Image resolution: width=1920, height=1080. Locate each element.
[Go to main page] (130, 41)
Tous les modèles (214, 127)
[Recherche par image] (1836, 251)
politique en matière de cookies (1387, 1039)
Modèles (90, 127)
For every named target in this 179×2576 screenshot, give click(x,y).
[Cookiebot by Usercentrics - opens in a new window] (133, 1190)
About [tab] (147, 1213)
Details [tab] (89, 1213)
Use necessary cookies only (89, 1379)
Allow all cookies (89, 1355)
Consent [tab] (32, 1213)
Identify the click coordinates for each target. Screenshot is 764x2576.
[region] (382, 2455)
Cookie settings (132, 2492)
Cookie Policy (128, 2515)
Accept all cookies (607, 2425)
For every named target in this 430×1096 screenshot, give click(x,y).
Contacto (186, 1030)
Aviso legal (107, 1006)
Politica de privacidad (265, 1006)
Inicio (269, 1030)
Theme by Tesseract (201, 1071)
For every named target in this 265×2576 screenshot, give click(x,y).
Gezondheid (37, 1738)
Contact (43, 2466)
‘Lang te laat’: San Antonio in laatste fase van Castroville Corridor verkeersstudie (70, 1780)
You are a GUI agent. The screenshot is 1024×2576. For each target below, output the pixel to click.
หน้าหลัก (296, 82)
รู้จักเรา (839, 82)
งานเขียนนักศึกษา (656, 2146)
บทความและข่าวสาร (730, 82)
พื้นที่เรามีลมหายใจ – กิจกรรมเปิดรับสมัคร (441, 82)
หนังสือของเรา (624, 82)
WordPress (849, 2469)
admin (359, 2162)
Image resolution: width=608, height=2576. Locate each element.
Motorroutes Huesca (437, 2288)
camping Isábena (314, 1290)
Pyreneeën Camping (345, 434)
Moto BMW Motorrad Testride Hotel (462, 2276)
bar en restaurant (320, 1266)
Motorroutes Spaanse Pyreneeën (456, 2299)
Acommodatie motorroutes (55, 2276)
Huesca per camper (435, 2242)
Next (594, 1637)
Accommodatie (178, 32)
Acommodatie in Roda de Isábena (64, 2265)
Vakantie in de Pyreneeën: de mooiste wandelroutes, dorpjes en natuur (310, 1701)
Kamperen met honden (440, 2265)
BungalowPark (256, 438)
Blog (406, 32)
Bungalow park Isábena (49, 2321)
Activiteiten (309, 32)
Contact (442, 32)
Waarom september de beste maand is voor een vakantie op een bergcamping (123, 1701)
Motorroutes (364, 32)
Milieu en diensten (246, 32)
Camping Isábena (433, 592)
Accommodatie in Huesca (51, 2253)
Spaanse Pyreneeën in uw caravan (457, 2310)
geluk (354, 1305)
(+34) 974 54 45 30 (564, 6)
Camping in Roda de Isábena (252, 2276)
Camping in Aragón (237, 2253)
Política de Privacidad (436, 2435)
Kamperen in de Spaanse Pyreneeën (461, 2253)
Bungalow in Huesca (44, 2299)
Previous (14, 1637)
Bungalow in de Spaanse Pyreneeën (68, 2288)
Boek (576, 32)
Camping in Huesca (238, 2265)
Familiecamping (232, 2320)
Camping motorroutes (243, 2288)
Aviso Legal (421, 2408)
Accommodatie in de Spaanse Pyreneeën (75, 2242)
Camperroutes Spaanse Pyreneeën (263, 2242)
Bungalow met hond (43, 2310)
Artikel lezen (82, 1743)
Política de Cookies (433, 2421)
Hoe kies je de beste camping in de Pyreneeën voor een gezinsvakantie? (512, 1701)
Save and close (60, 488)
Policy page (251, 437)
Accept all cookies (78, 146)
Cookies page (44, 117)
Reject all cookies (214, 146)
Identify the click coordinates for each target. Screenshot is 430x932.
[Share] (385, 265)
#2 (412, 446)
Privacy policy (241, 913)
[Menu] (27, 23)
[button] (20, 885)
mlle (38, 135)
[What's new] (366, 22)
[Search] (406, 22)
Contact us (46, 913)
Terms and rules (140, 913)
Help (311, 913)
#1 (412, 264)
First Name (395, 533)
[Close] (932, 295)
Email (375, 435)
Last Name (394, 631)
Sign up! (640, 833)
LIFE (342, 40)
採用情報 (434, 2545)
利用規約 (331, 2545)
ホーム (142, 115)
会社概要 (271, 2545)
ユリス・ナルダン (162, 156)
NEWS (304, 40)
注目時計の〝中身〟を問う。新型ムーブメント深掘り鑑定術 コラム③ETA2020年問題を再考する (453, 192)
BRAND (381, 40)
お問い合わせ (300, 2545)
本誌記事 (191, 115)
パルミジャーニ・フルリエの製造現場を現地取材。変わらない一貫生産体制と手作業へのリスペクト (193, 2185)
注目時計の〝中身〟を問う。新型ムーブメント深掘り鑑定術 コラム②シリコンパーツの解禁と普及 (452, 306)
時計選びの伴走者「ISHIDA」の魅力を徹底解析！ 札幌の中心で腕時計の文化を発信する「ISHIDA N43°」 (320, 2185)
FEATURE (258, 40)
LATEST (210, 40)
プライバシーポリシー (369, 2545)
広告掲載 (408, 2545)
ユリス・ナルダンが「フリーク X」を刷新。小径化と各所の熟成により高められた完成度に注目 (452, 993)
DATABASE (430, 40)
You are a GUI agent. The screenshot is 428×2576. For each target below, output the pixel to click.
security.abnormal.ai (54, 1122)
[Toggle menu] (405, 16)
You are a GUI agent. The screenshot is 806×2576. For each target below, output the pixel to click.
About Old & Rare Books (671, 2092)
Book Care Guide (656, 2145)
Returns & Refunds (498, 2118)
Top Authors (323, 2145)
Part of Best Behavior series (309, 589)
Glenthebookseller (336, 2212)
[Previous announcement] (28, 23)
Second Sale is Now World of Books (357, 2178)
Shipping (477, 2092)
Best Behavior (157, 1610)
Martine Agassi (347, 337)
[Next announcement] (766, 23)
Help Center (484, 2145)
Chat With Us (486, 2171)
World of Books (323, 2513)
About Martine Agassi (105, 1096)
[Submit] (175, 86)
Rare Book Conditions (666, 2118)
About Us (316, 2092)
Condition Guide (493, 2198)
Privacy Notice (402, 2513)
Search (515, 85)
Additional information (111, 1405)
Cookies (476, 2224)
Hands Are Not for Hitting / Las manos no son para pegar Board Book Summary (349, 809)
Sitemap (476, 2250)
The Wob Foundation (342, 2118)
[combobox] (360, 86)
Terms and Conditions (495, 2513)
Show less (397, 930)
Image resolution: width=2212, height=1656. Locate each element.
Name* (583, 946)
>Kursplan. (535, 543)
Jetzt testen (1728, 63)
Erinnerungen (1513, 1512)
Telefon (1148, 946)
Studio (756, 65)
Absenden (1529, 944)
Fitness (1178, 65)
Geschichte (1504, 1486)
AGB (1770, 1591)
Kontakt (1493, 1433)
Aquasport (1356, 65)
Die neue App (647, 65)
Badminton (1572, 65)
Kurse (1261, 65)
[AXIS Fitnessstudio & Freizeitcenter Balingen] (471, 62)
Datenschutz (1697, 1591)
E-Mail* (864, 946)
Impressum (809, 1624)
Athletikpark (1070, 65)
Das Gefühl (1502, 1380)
####################
Task instructions -> Reproduce the full listing above, keeping every line intact.

Exercise output ->
Image resolution: width=1920, height=1080. Locate each element.
[Go to main page] (130, 41)
Tous les modèles (214, 127)
[Recherche par image] (1836, 251)
politique en matière de cookies (1387, 1039)
Modèles (90, 127)
For every named target in this 179×2576 screenshot, give click(x,y).
[Cookiebot by Usercentrics - opens in a new window] (133, 1190)
About [tab] (147, 1213)
Details [tab] (89, 1213)
Use necessary cookies only (89, 1379)
Allow all cookies (89, 1355)
Consent [tab] (32, 1213)
Identify the click coordinates for each target. Screenshot is 764x2576.
[region] (382, 2455)
Cookie settings (132, 2492)
Cookie Policy (128, 2515)
Accept all cookies (607, 2425)
For every named target in this 430×1096 screenshot, give click(x,y).
Contacto (186, 1030)
Aviso legal (107, 1006)
Politica de privacidad (265, 1006)
Inicio (269, 1030)
Theme by Tesseract (201, 1071)
For every named target in this 265×2576 screenshot, give click(x,y).
Gezondheid (37, 1738)
Contact (43, 2466)
‘Lang te laat’: San Antonio in laatste fase van Castroville Corridor verkeersstudie (70, 1780)
You are a GUI agent. The screenshot is 1024×2576. For each target below, output the pixel to click.
หน้าหลัก (296, 82)
รู้จักเรา (839, 82)
งานเขียนนักศึกษา (656, 2146)
บทความและข่าวสาร (730, 82)
พื้นที่เรามีลมหายใจ – กิจกรรมเปิดรับสมัคร (441, 82)
หนังสือของเรา (624, 82)
WordPress (849, 2469)
admin (359, 2162)
Image resolution: width=608, height=2576. Locate each element.
Motorroutes Huesca (437, 2288)
camping Isábena (314, 1290)
Pyreneeën Camping (345, 434)
Moto BMW Motorrad Testride Hotel (462, 2276)
bar en restaurant (320, 1266)
Motorroutes Spaanse Pyreneeën (456, 2299)
Acommodatie motorroutes (55, 2276)
Huesca per camper (435, 2242)
Next (594, 1637)
Accommodatie (178, 32)
Acommodatie in Roda de Isábena (64, 2265)
Vakantie in de Pyreneeën: de mooiste wandelroutes, dorpjes en natuur (310, 1701)
Kamperen met honden (440, 2265)
BungalowPark (256, 438)
Blog (406, 32)
Bungalow park Isábena (49, 2321)
Activiteiten (309, 32)
Contact (442, 32)
Waarom september de beste maand is voor een vakantie op een bergcamping (123, 1701)
Motorroutes (364, 32)
Milieu en diensten (246, 32)
Camping Isábena (433, 592)
Accommodatie in Huesca (51, 2253)
Spaanse Pyreneeën in uw caravan (457, 2310)
geluk (354, 1305)
(+34) 974 54 45 30 (564, 6)
Camping in Roda de Isábena (252, 2276)
Camping in Aragón (237, 2253)
Política de Privacidad (436, 2435)
Kamperen in de Spaanse Pyreneeën (461, 2253)
Bungalow in Huesca (44, 2299)
Previous (14, 1637)
Bungalow in de Spaanse Pyreneeën (68, 2288)
Boek (576, 32)
Camping in Huesca (238, 2265)
Familiecamping (232, 2320)
Camping motorroutes (243, 2288)
Aviso Legal (421, 2408)
Accommodatie in de Spaanse Pyreneeën (75, 2242)
Camperroutes Spaanse Pyreneeën (263, 2242)
Bungalow met hond (43, 2310)
Artikel lezen (82, 1743)
Política de Cookies (433, 2421)
Hoe kies je de beste camping in de Pyreneeën voor een gezinsvakantie? (512, 1701)
Save and close (60, 488)
Policy page (251, 437)
Accept all cookies (78, 146)
Cookies page (44, 117)
Reject all cookies (214, 146)
Identify the click coordinates for each target. Screenshot is 430x932.
[Share] (385, 265)
#2 (412, 446)
Privacy policy (241, 913)
[Menu] (27, 23)
[button] (20, 885)
mlle (38, 135)
[What's new] (366, 22)
[Search] (406, 22)
Contact us (46, 913)
Terms and rules (140, 913)
Help (311, 913)
#1 (412, 264)
First Name (395, 533)
[Close] (932, 295)
Email (375, 435)
Last Name (394, 631)
Sign up! (640, 833)
LIFE (342, 40)
採用情報 (434, 2545)
利用規約 (331, 2545)
ホーム (142, 115)
会社概要 (271, 2545)
ユリス・ナルダン (162, 156)
NEWS (304, 40)
注目時計の〝中身〟を問う。新型ムーブメント深掘り鑑定術 コラム③ETA2020年問題を再考する (453, 192)
BRAND (381, 40)
お問い合わせ (300, 2545)
本誌記事 (191, 115)
パルミジャーニ・フルリエの製造現場を現地取材。変わらない一貫生産体制と手作業へのリスペクト (193, 2185)
注目時計の〝中身〟を問う。新型ムーブメント深掘り鑑定術 コラム②シリコンパーツの解禁と普及 (452, 306)
時計選びの伴走者「ISHIDA」の魅力を徹底解析！ 札幌の中心で腕時計の文化を発信する「ISHIDA N43°」 (320, 2185)
FEATURE (258, 40)
LATEST (210, 40)
プライバシーポリシー (369, 2545)
広告掲載 (408, 2545)
ユリス・ナルダンが「フリーク X」を刷新。小径化と各所の熟成により高められた完成度に注目 (452, 993)
DATABASE (430, 40)
You are a GUI agent. The screenshot is 428×2576. For each target below, output the pixel to click.
security.abnormal.ai (54, 1122)
[Toggle menu] (405, 16)
You are a GUI agent. The screenshot is 806×2576. For each target below, output the pixel to click.
About Old & Rare Books (671, 2092)
Book Care Guide (656, 2145)
Returns & Refunds (498, 2118)
Top Authors (323, 2145)
Part of Best Behavior series (309, 589)
Glenthebookseller (336, 2212)
[Previous announcement] (28, 23)
Second Sale is Now World of Books (357, 2178)
Shipping (477, 2092)
Best Behavior (157, 1610)
Martine Agassi (347, 337)
[Next announcement] (766, 23)
Help Center (484, 2145)
Chat With Us (486, 2171)
World of Books (323, 2513)
About Martine Agassi (105, 1096)
[Submit] (175, 86)
Rare Book Conditions (666, 2118)
About Us (316, 2092)
Condition Guide (493, 2198)
Privacy Notice (402, 2513)
Search (515, 85)
Additional information (111, 1405)
Cookies (476, 2224)
Hands Are Not for Hitting / Las manos no son para pegar Board Book Summary (349, 809)
Sitemap (476, 2250)
The Wob Foundation (342, 2118)
[combobox] (360, 86)
Terms and Conditions (495, 2513)
Show less (397, 930)
Image resolution: width=2212, height=1656. Locate each element.
Name* (583, 946)
>Kursplan. (535, 543)
Jetzt testen (1728, 63)
Erinnerungen (1513, 1512)
Telefon (1148, 946)
Studio (756, 65)
Absenden (1529, 944)
Fitness (1178, 65)
Geschichte (1504, 1486)
AGB (1770, 1591)
Kontakt (1493, 1433)
Aquasport (1356, 65)
Die neue App (647, 65)
Badminton (1572, 65)
Kurse (1261, 65)
[AXIS Fitnessstudio & Freizeitcenter Balingen] (471, 62)
Datenschutz (1697, 1591)
E-Mail* (864, 946)
Impressum (809, 1624)
Athletikpark (1070, 65)
Das Gefühl (1502, 1380)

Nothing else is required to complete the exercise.